● **PAGE EXCERPT**:
▼
There is no single best framework. Inspect suits research-grade, reproducible benchmarks. promptfoo is strong for CI-integrated, config-driven regression testing. Braintrust fits teams wanting a managed platform with scoring and tracing. LangSmith integrates tightly with LangChain-based agents. Most production teams combine two or more approaches.

### How does LLM-as-judge work for agent evaluation, and what are its weaknesses?

LLM-as-judge uses a separate language model to score agent outputs against a rubric. It scales qualitative review without human labor, but it inherits the biases of the judge model, tends to prefer verbose outputs, and cannot reliably detect factual errors it was not prompted to check. Calibration against human labels is strongly recommended before relying on it.

### Can unit tests cover multi-step agent behavior?

Unit tests cover individual tool calls, prompt formatting, and deterministic routing well. They struggle with emergent, multi-step behavior because each test isolates a single step. Simulated environment tests or trajectory-level evaluation are needed to assess whether an agent reaches its goal across a full task sequence.

### What is trajectory evaluation in agent testing?
▲
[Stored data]
▼
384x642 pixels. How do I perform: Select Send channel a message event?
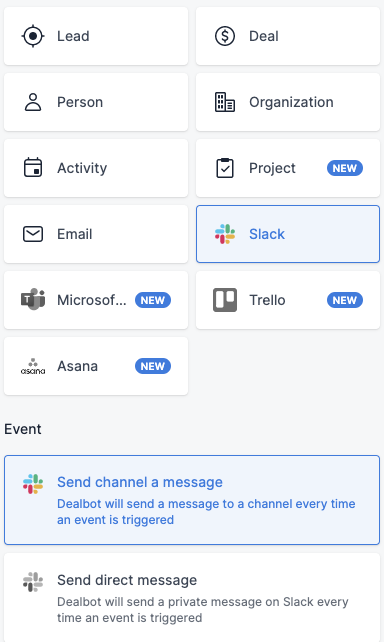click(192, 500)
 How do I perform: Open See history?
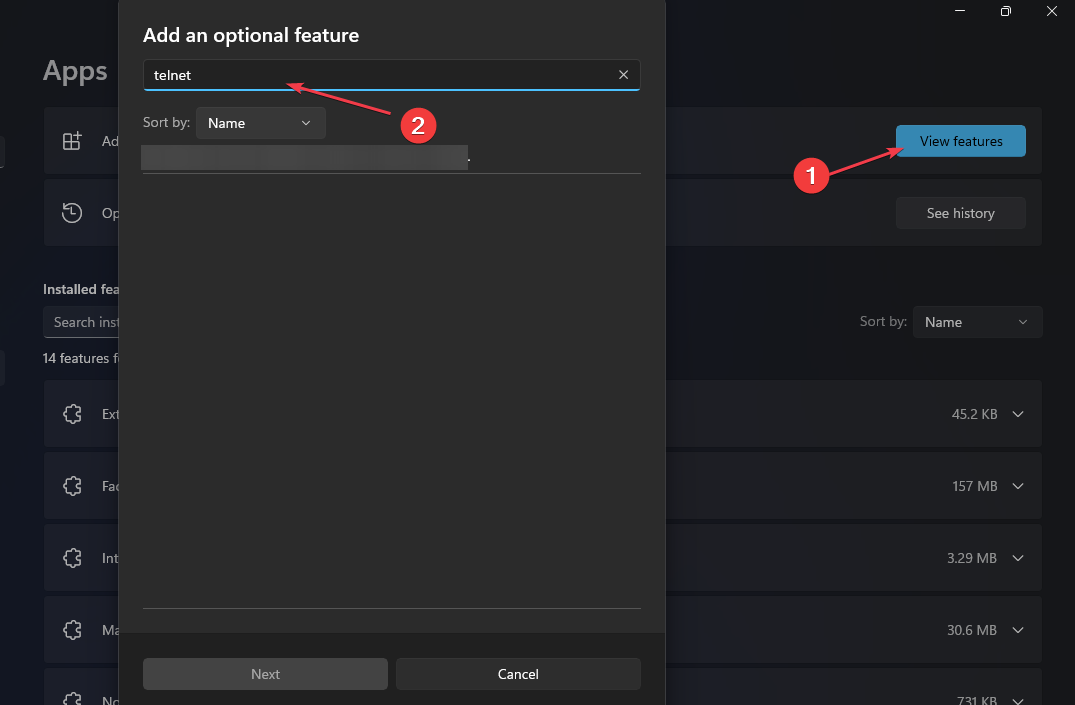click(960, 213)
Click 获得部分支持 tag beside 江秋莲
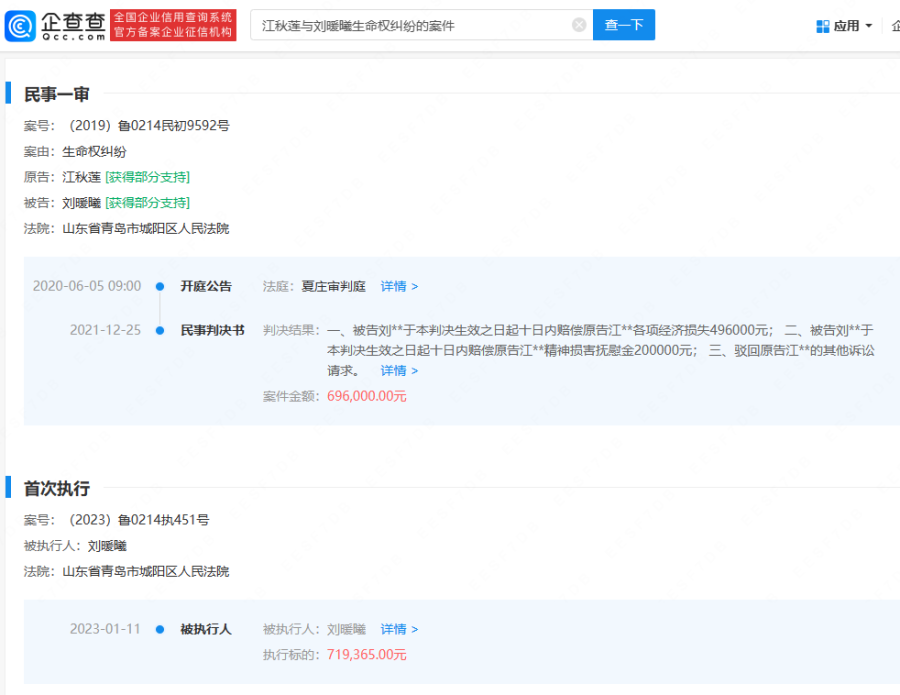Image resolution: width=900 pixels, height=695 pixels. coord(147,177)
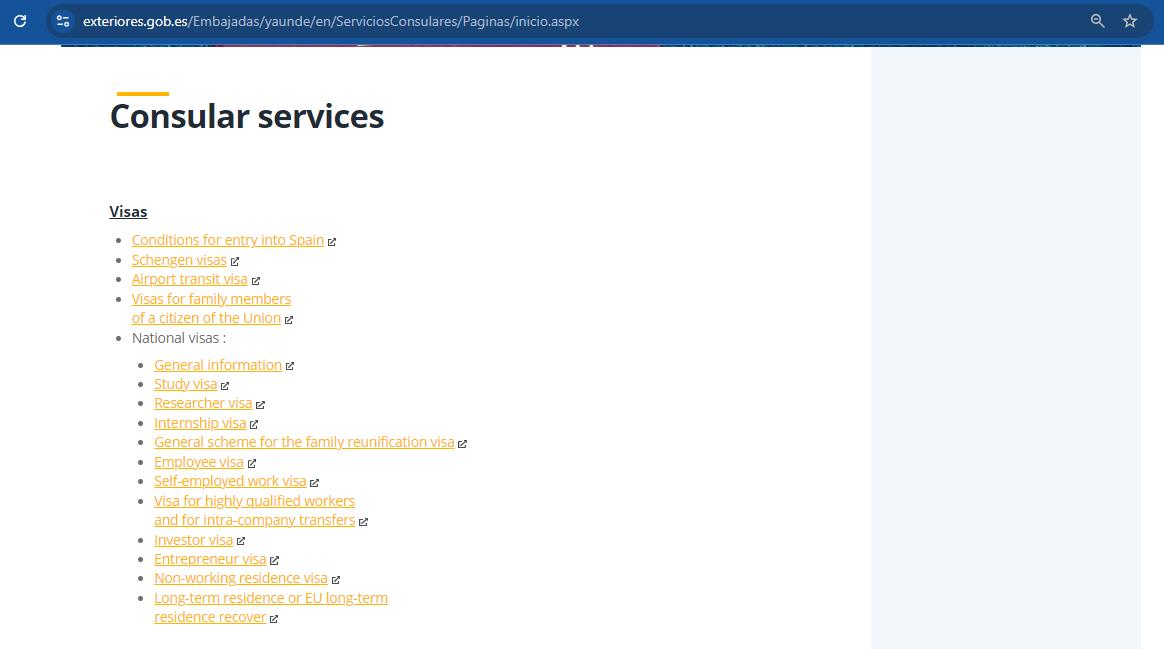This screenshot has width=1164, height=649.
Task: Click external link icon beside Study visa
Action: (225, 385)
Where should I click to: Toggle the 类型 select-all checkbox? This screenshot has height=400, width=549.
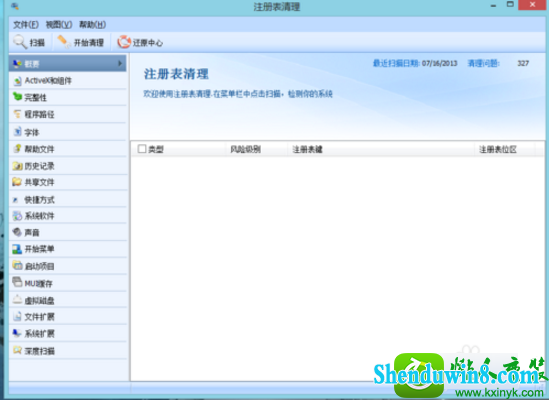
▲
● **TASKS**:
a – In the agent evaluation FAQ, what is strongly recommended before relying on LLM-as-judge?
b – Carry on the agent evaluation FAQ from its final heading.

● **YOUR WRITTEN ANSWERS**:
a – Calibrating it against human labels is strongly recommended.

b –
Trajectory evaluation scores the sequence of actions an agent takes to reach a final state, not just the final output. It can catch inefficient paths, unnecessary tool calls, or unsafe intermediate steps that a final-answer check would miss. Tools like Inspect and Braintrust support trajectory-level logging and scoring.

### When should human review be included in agent evaluation?

Human review is most valuable for tasks where correctness is subjective, stakes are high, or the agent operates in a domain where automated judges are unreliable (legal, medical, code with side effects). It is also the right calibration source for LLM-as-judge rubrics. Full human review does not scale to regression testing, so it is best reserved for release gates and rubric development.